▸ **Task statement**
Beginning with the line that holds "The height and width of the screenshot is (477, 750).", copy each line exactly through the end of the entries, but leave the pictures out.

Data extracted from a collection
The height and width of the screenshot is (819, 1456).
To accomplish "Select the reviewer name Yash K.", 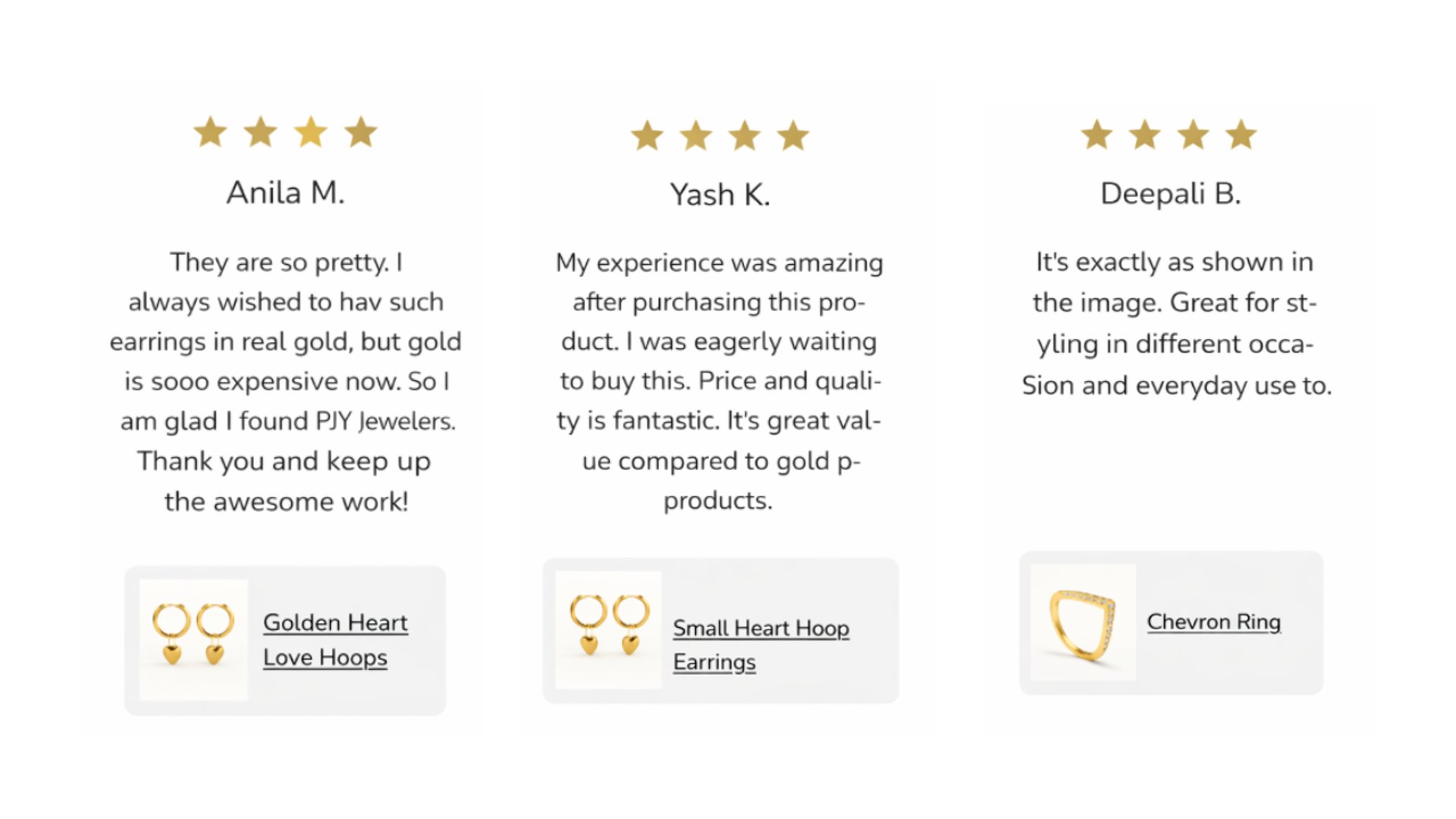I will (x=720, y=195).
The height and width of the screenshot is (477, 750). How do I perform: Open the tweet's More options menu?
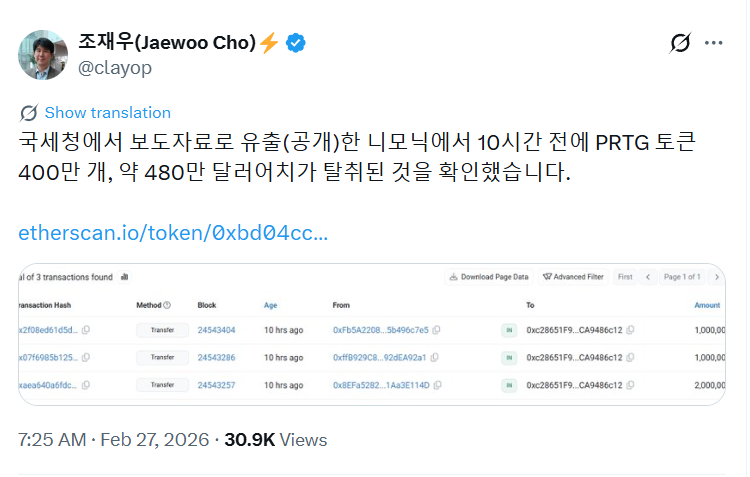[x=713, y=44]
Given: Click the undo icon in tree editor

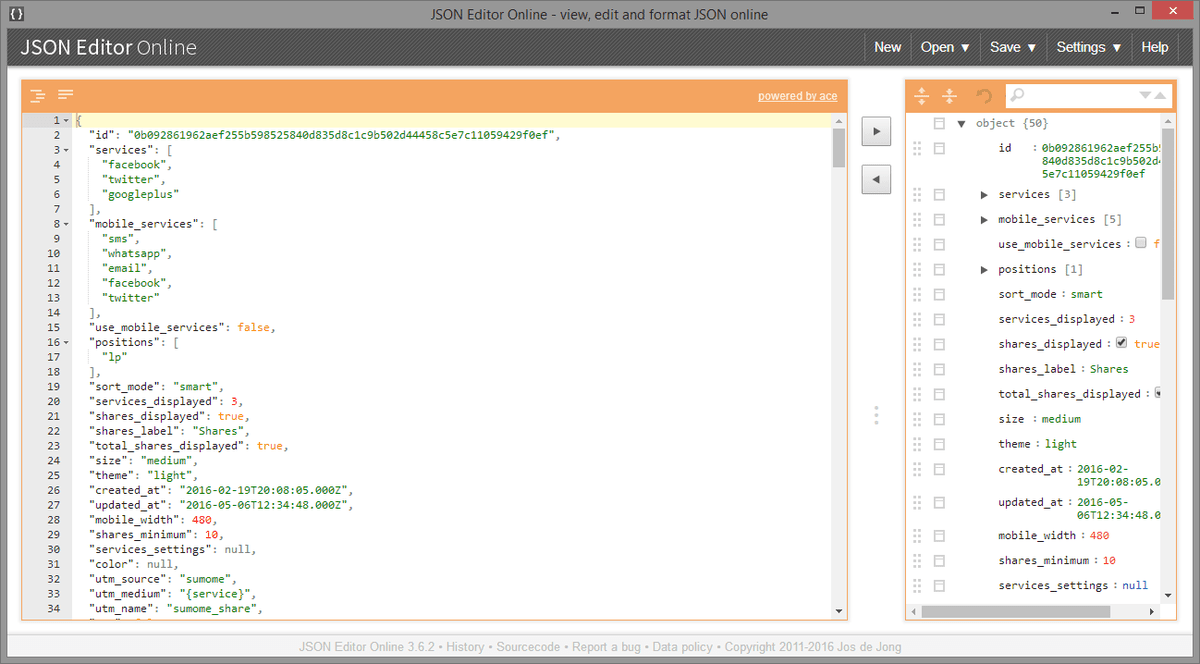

▸ **Completed exercise**
The height and width of the screenshot is (477, 750). How do I perform: Open the tweet's More options menu?
[x=713, y=44]
Given: Click the undo icon in tree editor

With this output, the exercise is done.